Extract START

Hepatocellular cancer is a disease with a high incidence and a high mortality rate [1] [2]. In year 2018, it is estimated about 841,080 new cases globally [1]. Hepatocellular cancer is the second leading cause of cancer death in East Asia and sub-Saharan Africa and the sixth most common in Western countries [1] [2]. The incidence of liver cancer in Taiwan ranks the second in men and the fifth in women [3] [4]. Since 1982, hepatocellular cancer has become the top 10 cause of death in Taiwan [4]. New technologies and expanded indications for standard therapies have led to improved patient outcomes. For people with early-stage hepatocellular cancers who have a liver transplant, the 5-year survival rate is in the range of 60% to 70% and the localized lesion 5-year relative survival rate is about 33%. However, the late-stage survival is dismal [5]. None of the trials reported health-related quality of life.

BCLC B represents a heterogeneous group of patients. There are multiple options for patients with potentially compensatory cirrhosis and potentially resectable, small tumors, including eradication therapy [2] [6] [7]. In early and very early-stage liver cancer eligible for surgery, there was no evidence of a difference in death between radiofrequency ablation and surgery [8]. There were more serious complications in the surgery group than in the radiofrequency ablation group. In people not eligible for surgery, the percentage of people who died during the follow-up period was higher in the percutaneous acetic acid injection and percutaneous alcohol injection groups than in the radiofrequency ablation group [2] [6] [7]. Chemoembolization is the standard of care, based on several RCTs, which demonstrated improved overall survival compared to best supportive care [9]. But choosing a therapeutic plan has become increasingly complex and requires consideration of multiple factors including tumor burden, baseline liver function, and comorbidities [2]. The choice of cancer treatment is extremely important and involves a high-risk, complex and difficult decision-making process to cancer patients [10].

Extract END

Copy the hepatocellular cancer text word for word, in full.

Recorded information START

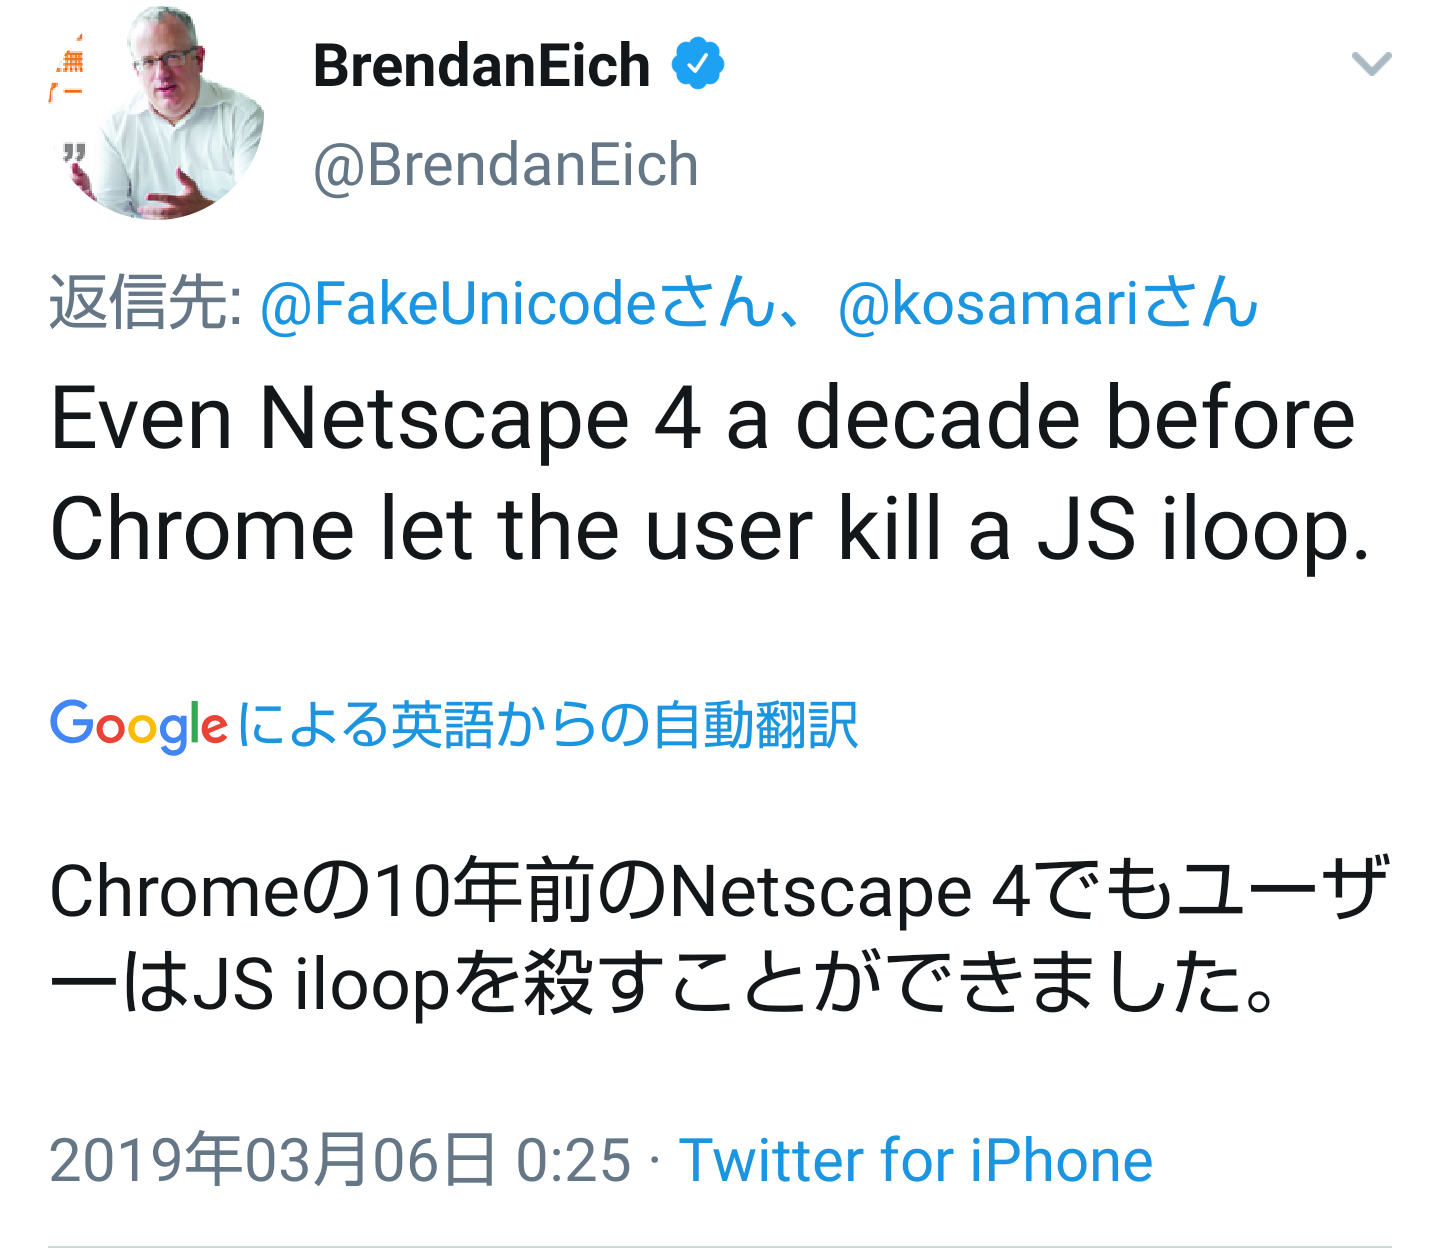Image resolution: width=1440 pixels, height=1257 pixels.
Task: Open the Twitter for iPhone source link
Action: [915, 1161]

Recorded information END

▸ Exercise result:
Hepatocellular cancer is a disease with a high incidence and a high mortality rate [1] [2]. In year 2018, it is estimated about 841,080 new cases globally [1]. Hepatocellular cancer is the second leading cause of cancer death in East Asia and sub-Saharan Africa and the sixth most common in Western countries [1] [2]. The incidence of liver cancer in Taiwan ranks the second in men and the fifth in women [3] [4]. Since 1982, hepatocellular cancer has become the top 10 cause of death in Taiwan [4]. New technologies and expanded indications for standard therapies have led to improved patient outcomes. For people with early-stage hepatocellular cancers who have a liver transplant, the 5-year survival rate is in the range of 60% to 70% and the localized lesion 5-year relative survival rate is about 33%. However, the late-stage survival is dismal [5]. None of the trials reported health-related quality of life.

BCLC B represents a heterogeneous group of patients. There are multiple options for patients with potentially compensatory cirrhosis and potentially resectable, small tumors, including eradication therapy [2] [6] [7]. In early and very early-stage liver cancer eligible for surgery, there was no evidence of a difference in death between radiofrequency ablation and surgery [8]. There were more serious complications in the surgery group than in the radiofrequency ablation group. In people not eligible for surgery, the percentage of people who died during the follow-up period was higher in the percutaneous acetic acid injection and percutaneous alcohol injection groups than in the radiofrequency ablation group [2] [6] [7]. Chemoembolization is the standard of care, based on several RCTs, which demonstrated improved overall survival compared to best supportive care [9]. But choosing a therapeutic plan has become increasingly complex and requires consideration of multiple factors including tumor burden, baseline liver function, and comorbidities [2]. The choice of cancer treatment is extremely important and involves a high-risk, complex and difficult decision-making process to cancer patients [10].